23 thoughts on “NC-08: Hayes Leads Kissell by 5 in New Poll”

  1. Kissell is closing in on Hayes, up 3 points while Hayes gains 1 point, Kissell slashes gap almost by half.

    About that large Undecided vote in the Presidential, fully 14% Undecided: There’s nothing to be Undecided about. Except that Obama is black. He started this race black. He is still black. He will be black on November 4. Those voters are trying to decide if they can get over their lifelong prejudices and vote for the better man for the job. I think they can. The fact that they are Undecided now, and not fully committed to McSame, is very positive.

    Obama will carry the state in November, Hagan will become the new Senator, and Larry Kissell will be elected to the House.

  2. The reason Hayes must be drawing fairly well amongst Dems must be name identification or am I wrong?  Larry has been doing everything he can from what I can tell.  I guess if some Dems want to believe that Robin Hayes isn’t selling them out that’s their choice.  It really is sad though because there aren’t many votes like the CAFTA votes where a member of Congress knows the result will directly harm their constituents and gets away with it.  

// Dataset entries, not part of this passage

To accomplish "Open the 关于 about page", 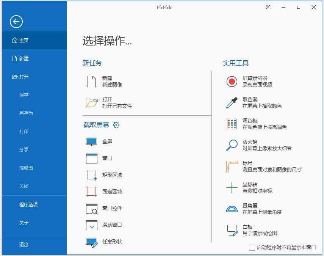I will pyautogui.click(x=24, y=223).
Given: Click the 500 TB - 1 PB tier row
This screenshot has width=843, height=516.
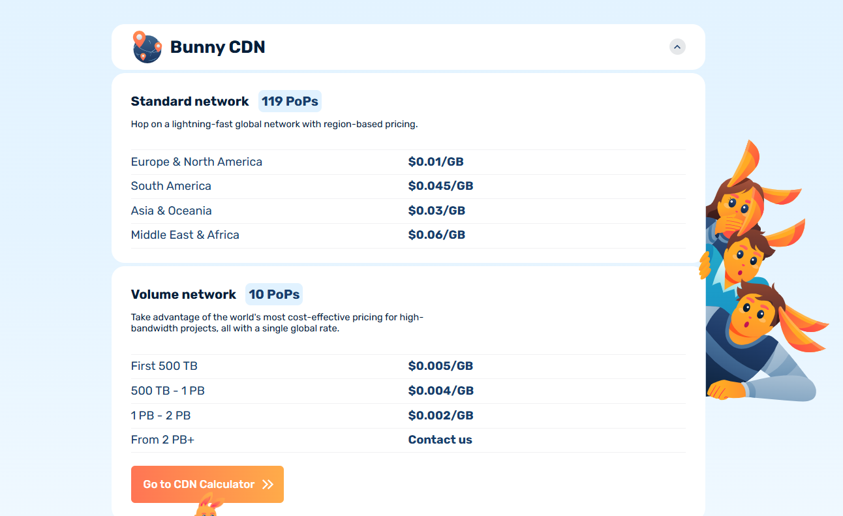Looking at the screenshot, I should click(x=168, y=391).
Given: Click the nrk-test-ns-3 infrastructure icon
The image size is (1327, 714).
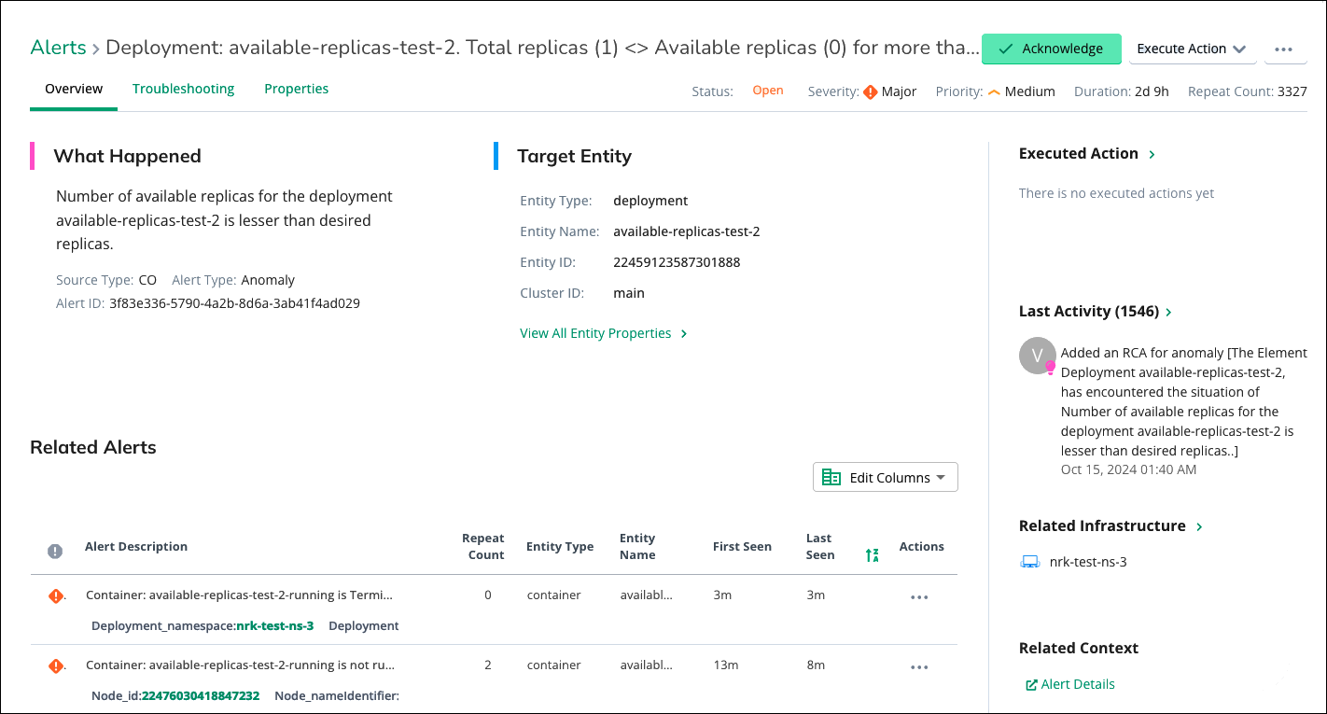Looking at the screenshot, I should (x=1030, y=562).
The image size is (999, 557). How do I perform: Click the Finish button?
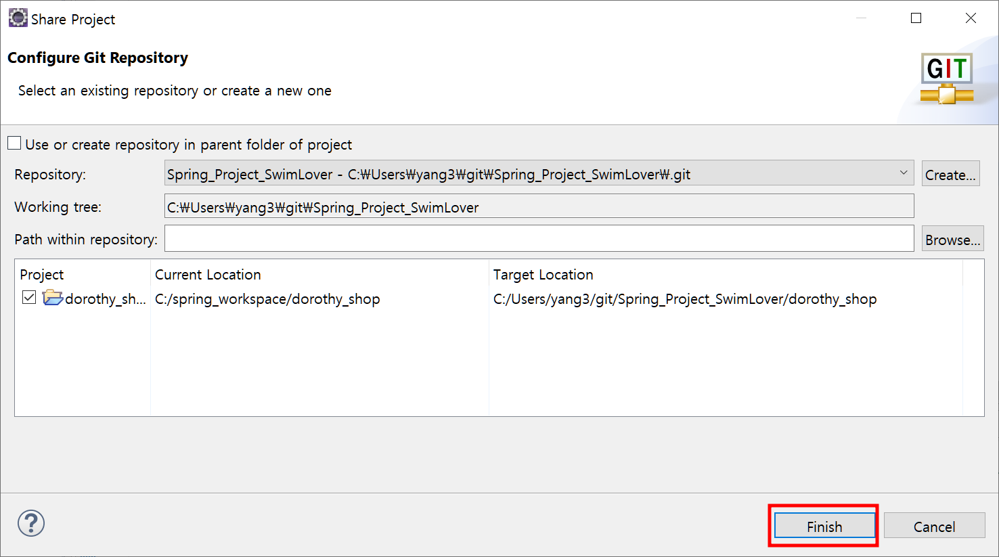click(x=824, y=526)
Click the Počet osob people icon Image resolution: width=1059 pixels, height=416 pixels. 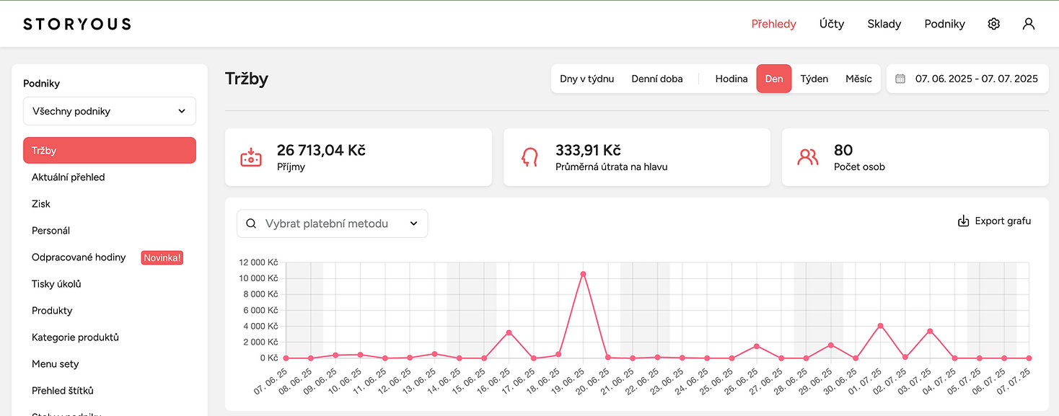click(x=808, y=157)
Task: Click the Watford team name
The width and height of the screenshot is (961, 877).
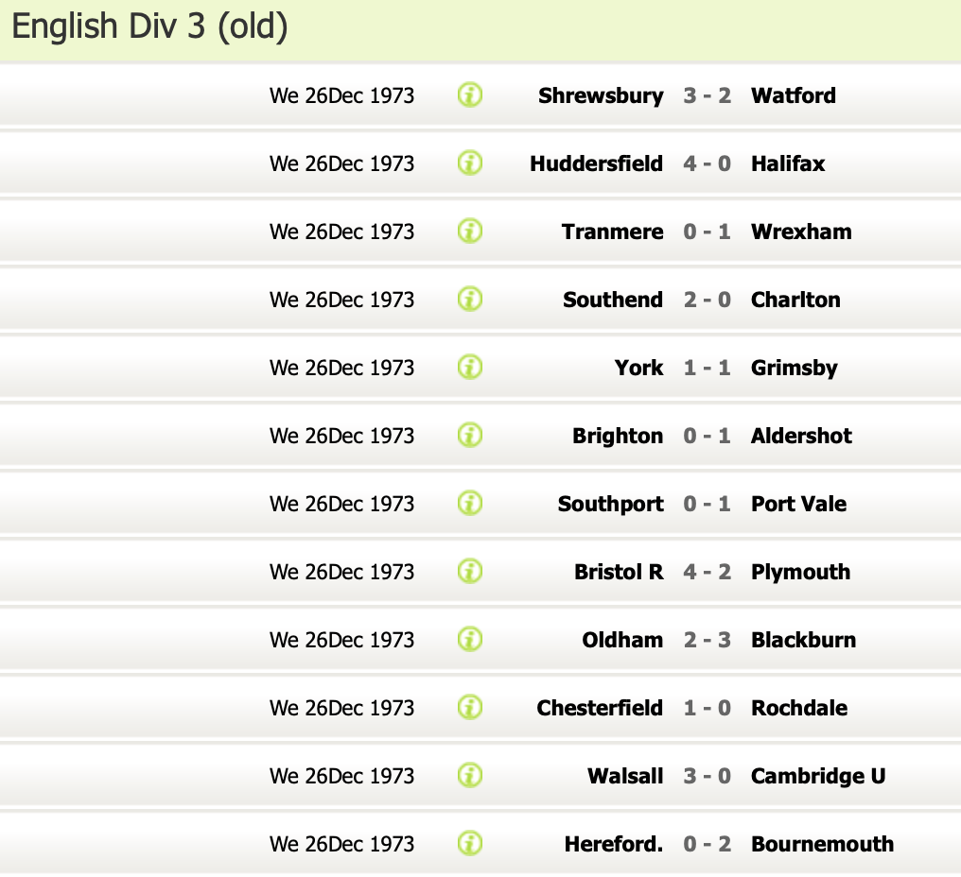Action: pyautogui.click(x=793, y=95)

  3. Enthusiasm is also going to play a big part in this.  In 2006 the Kissell campaign almost pulled it out by having a bigger and better ground game.

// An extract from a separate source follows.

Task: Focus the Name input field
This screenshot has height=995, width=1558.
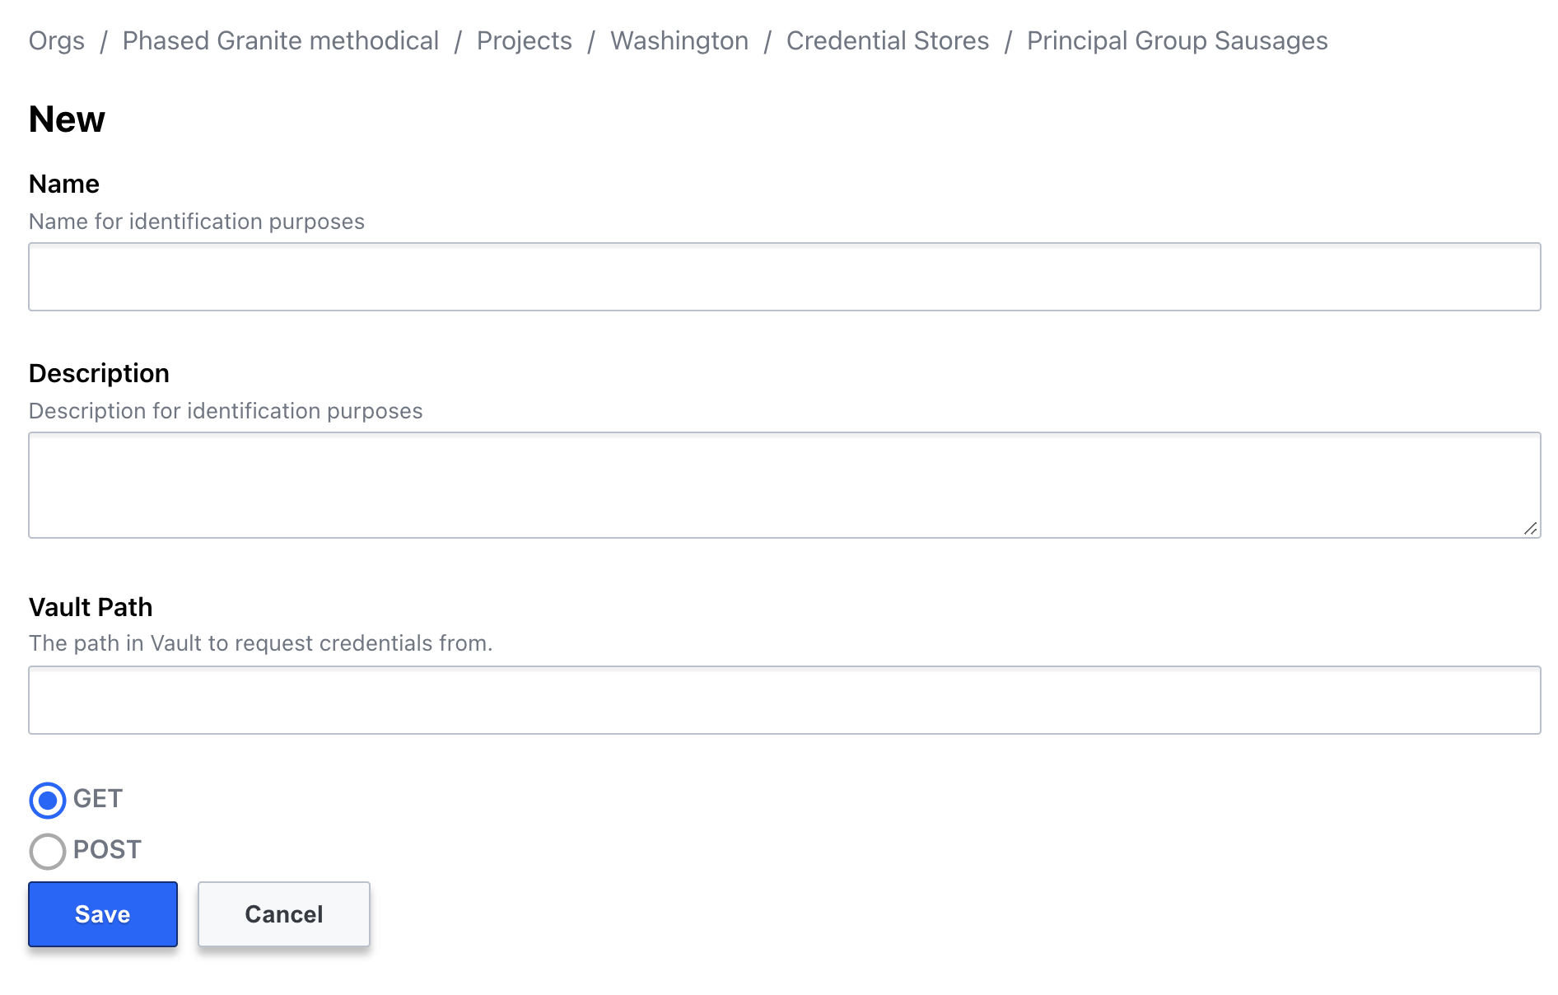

    This year, with Obama on the ticket, with more resources, and with more staff they are going to continue to have a big edge on “game day”, while Hayes is simply trying to buy another election through tv advertising.

    If Larry is within the MOE on November 3rd his team will put him in office on election day.  

  4. Are there such people in NC-08?  e.g. any universities, bastions of young people, people who don’t have land lines for whatever reason, or anything like that?

  5. I live in western Pennsylvania and I can tell you that some people openly admit that they will NOT vote for Obama because he is black.  They say he will only work for blacks or other lame excuses.  Others really think he is a secret Muslim.  Since this whole area is and has always been lily white, these ideas are a puzzle.  Governor Rendell said Obama’s race will probably cost him 3-5 percentage points but that on the whole, people who won’t vote for him because he is black were not going to vote for a Democrat anyway.  Rendell is a really smart politician and I am confident that he will see to it that Obama wins Penssylvania even if he loses the central areas.